Practical Considerations

An overview of the role of the Law.
John MacArthur offers the following overview of the role of the Law in Romans. He writes:

Paul has been building up to an explanation of the law’s place since Chapter 3, when he first mentioned that the law couldn’t save us. Chapters 3-8 give us a comprehensive view of the law and its role. In this section we learn some important things about the law:

• It can’t save us   Romans 3-5
• It can’t make us holy   Romans 6
• It can’t condemn us if we’re in Christ   Romans 7:1-6
• It can convict us of sin   Romans 7:7-13
• It can’t deliver us from sin   Romans 7:14-25
• It can be fulfilled in the power of the indwelling Spirit   Romans 8:1-4

A realistic strategy for the civil war.
Charles Swindoll offers the following suggestions:

A. We should freely admit our own lack of understanding.
The Apostle Paul was able to say, “For that which I am doing, I do not understand; for I am not practicing what I would like to do, but I am doing the very thing I hate” (v.15). He didn’t always know why he failed to consistently please God. And he did not try to give people the impression that he was without problems. We would do well to model this kind of honesty before one another. Then we will discover the support from each other we need to carry on the fight.
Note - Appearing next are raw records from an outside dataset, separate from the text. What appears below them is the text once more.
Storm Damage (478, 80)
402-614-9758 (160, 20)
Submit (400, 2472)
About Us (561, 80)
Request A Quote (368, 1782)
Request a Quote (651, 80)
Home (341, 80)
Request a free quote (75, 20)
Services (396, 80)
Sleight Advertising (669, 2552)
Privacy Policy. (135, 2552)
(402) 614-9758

B. We should accept our own imperfections.
Paul knew that he was saved, but he also realized that he still sinned. This did not make him complacent in his struggle against sin, but it did breed a realistic approach to life that even brought contentment in the midst of extreme adversity (Phil. 4:11-13; cf. 2 Cor. 11:23-30). The same benefit can be ours if we will begin by acknowledging our own sinfulness and inadequacy.
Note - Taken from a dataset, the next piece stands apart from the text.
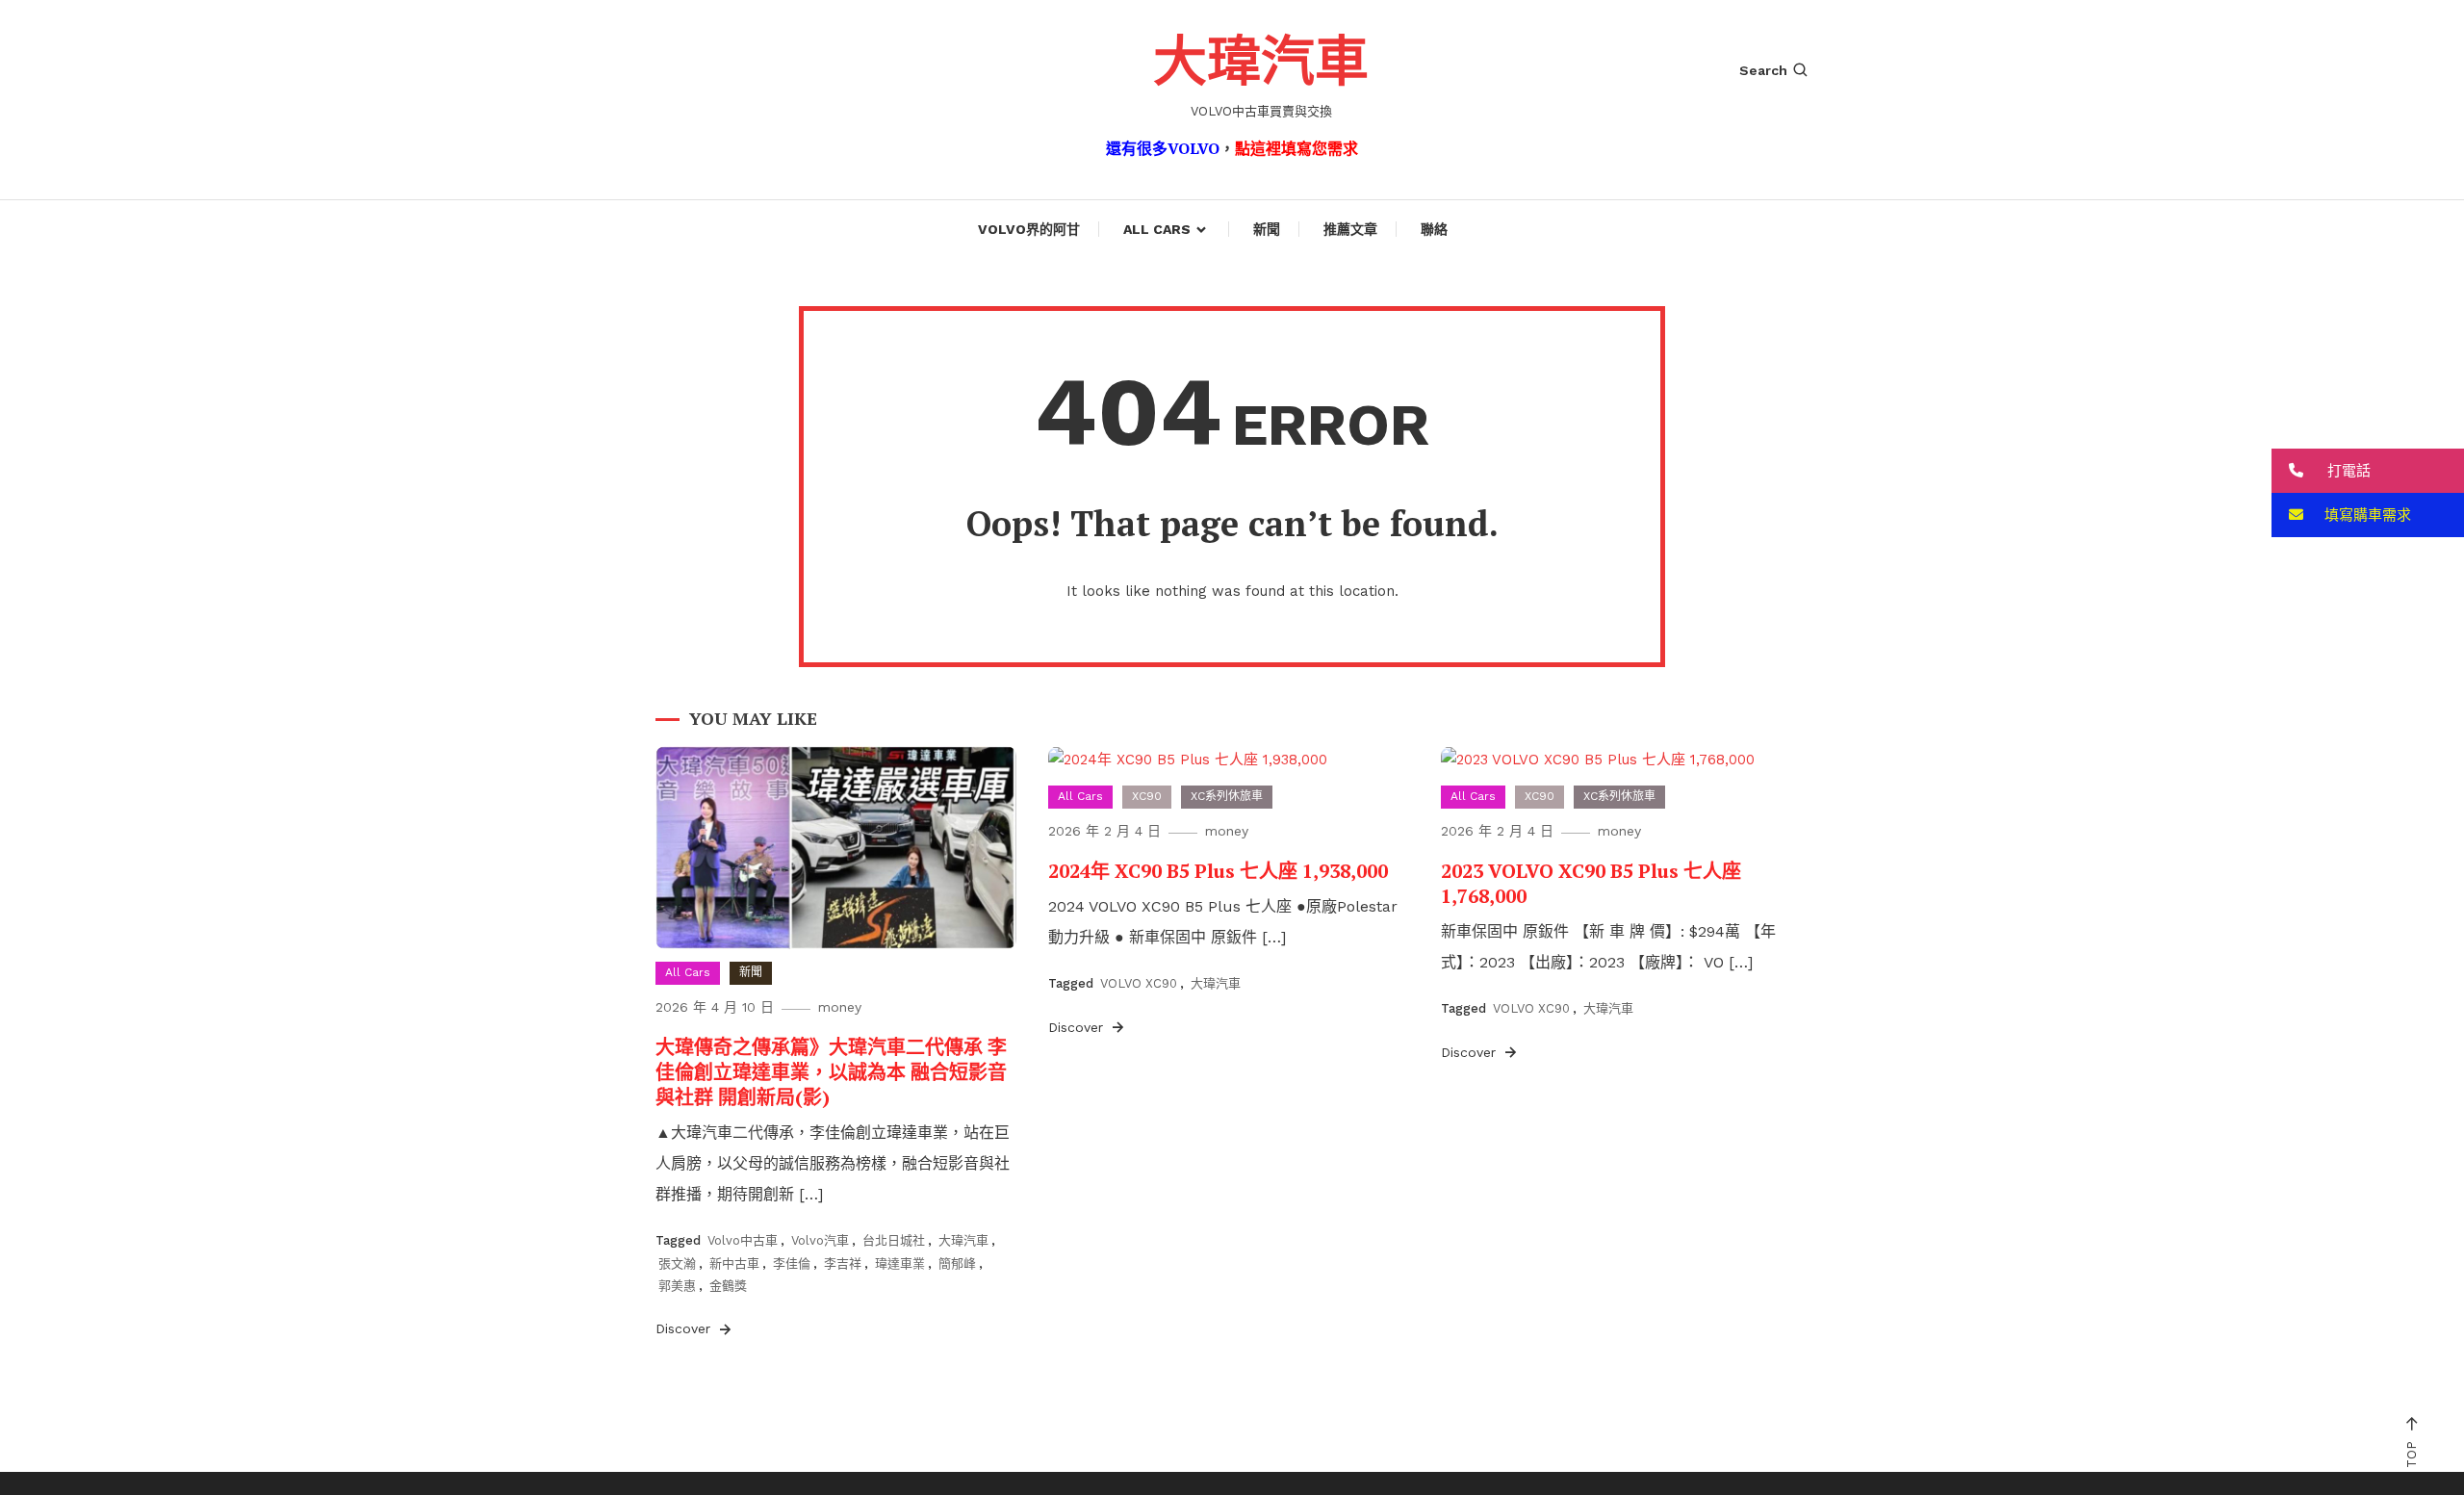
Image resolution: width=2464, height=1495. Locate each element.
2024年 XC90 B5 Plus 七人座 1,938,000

C. We should leave room for failure.
It’s quite easy for us to handle personal victory, but defeat is a different matter. We don’t want to face it, much less talk about it. But if we fail to realize that defeats will come, we will place unrealistic expectations on ourselves that can only lead to frustration and pessimism. God does not hate failure. After all, He loved failures so much that He sent His only Son to die for them. The Lord simply asks that we learn from our mistakes and use them to move closer to Him.

We should admit our true feelings to God.
Paul was able to acknowledge his struggle with sin. Similar confessions can be found throughout Scripture, especially the Psalms (e.g., Pss. 32, 51). The Lord wants us to unload our true feelings on Him. When we do, we will find comfort and peace (cf. Matt. 11:28-29).